Welcoming the Blockchain Association

Hopefully, you’ve seen that the Blockchain Association launched yesterday evening, and the Washington Post called it, “the first fully fledged lobbying group in Washington representing entrepreneurs and investors who are building off the technology behind bitcoin.” As the various articles reinforce, this is a pretty important step for the industry. We’re pleased to be inaugural members. You should read the Association’s launch post.

We’ve made our skepticism of certain crypto projects quite clear at Hangar. But we are decidedly not skeptical of the potential we see in transparent, distributed networks, and the innovative value of new regulatory and legal structures that must be implemented and enabled if these technologies are to exercise their full potential.

With our team’s understanding of policy and politics — and as veterans of the tech policy dramas and debates over the last 15 years — we felt firmly that the industry needed to take immediate steps to reinforce its ability to engage as a sophisticated partner to regulators and policymakers. Coin Center has done astounding work acting as a think tank and advocate for blockchain broadly. It also made it clear that it would be of great use to them to have a partner that unabashedly represents the industry. The previous lack of such an organization made the industry as a whole more vulnerable to misunderstanding and misinformation that resulted in legislation and rulemaking driven by fear instead of smart, thoughtful, forward-looking design. And so it was an easy decision to lend the Hangar team’s expertise building startups to help boot up the Blockchain Association.

In the coming weeks and months, we’ll share more of the Hangar team’s thoughts on crypto, blockchain, policymaking in the industry, and so forth. But today is Blockchain Association’s day.

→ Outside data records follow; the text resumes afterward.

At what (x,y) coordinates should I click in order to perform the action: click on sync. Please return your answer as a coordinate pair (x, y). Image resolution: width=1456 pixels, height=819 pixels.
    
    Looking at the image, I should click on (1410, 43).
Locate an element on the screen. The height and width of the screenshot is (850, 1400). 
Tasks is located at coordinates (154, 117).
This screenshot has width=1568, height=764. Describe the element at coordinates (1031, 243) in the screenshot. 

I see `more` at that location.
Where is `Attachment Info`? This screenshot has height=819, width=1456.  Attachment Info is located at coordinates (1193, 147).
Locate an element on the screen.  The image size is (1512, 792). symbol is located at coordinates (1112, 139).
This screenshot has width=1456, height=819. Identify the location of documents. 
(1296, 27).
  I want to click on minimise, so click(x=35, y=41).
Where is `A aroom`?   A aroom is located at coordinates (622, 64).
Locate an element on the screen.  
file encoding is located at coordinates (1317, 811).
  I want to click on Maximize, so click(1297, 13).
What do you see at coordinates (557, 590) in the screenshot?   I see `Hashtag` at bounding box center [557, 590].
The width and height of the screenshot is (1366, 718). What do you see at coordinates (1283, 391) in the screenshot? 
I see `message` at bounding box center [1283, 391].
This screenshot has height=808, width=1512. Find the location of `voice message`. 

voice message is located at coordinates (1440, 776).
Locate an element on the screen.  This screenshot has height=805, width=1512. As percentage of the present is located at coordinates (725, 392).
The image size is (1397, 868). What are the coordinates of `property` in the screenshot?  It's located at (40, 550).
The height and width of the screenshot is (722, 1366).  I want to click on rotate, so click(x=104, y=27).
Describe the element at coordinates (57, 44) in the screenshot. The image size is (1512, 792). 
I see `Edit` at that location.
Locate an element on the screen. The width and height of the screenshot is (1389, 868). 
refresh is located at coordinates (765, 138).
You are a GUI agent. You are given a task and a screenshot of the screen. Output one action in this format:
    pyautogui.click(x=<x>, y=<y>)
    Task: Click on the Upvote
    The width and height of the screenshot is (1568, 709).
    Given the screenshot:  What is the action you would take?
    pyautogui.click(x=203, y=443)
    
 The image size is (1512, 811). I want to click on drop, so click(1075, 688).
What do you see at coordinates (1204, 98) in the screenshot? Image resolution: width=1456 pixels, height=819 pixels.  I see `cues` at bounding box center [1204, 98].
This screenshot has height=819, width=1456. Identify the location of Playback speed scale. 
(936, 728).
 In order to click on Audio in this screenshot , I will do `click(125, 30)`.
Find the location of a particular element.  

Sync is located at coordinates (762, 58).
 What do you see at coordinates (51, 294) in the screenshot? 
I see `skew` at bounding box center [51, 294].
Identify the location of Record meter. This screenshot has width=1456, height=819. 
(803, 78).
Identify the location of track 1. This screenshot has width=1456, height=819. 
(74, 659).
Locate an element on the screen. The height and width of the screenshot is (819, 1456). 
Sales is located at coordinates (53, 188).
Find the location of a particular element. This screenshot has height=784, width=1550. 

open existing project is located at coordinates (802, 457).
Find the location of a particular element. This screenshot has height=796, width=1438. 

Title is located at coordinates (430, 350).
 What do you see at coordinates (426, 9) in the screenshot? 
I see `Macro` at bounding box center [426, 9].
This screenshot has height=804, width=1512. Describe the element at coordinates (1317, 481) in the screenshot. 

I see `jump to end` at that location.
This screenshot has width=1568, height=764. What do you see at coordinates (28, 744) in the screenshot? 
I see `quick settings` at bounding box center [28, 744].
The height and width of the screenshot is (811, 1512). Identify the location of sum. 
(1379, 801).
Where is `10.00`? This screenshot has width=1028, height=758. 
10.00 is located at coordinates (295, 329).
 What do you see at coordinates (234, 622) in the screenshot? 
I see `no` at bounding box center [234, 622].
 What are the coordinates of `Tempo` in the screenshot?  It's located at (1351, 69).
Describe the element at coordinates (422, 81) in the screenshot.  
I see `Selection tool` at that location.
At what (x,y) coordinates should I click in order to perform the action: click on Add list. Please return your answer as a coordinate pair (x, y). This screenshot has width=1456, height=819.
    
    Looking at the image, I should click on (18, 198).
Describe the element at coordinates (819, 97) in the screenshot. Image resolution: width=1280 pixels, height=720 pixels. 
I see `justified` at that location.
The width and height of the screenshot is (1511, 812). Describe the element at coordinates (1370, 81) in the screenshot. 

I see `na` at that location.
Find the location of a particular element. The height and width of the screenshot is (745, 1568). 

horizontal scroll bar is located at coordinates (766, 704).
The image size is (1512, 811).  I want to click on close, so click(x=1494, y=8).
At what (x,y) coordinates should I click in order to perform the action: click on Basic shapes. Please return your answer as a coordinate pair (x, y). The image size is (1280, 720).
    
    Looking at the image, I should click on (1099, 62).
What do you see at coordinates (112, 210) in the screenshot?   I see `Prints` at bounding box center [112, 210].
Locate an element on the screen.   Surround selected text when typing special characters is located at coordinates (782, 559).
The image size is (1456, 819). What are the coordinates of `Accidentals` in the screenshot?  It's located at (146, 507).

By bringing together the most thoughtful, reputable, engaged blockchain stakeholders to collectively advocate and educate, as the Blockchain Association is doing, we are making a commitment to work with government to get policy right, to work not just for the organizations that exist today, but those that will come. We think it’s exactly the right approach. As the launch post points out, the Association’s members won’t agree 100% of the time. But there is so much commonality (96%!) that the Association’s staff will have many lifetimes of work to do.

If you operate a company, project, or effort of any sort in the blockchain space, consider joining the Association. The associate membership tier is intended for nascent efforts, allowing the Association to truly represent the ecosystem at its fullest.

We’re grateful to all the members who joined Blockchain Association and all those who will join. We’re grateful to call you a fellow member and a partner. The Blockchain Association launch post has many thank yous at the bottom, and those are all accurate and then some.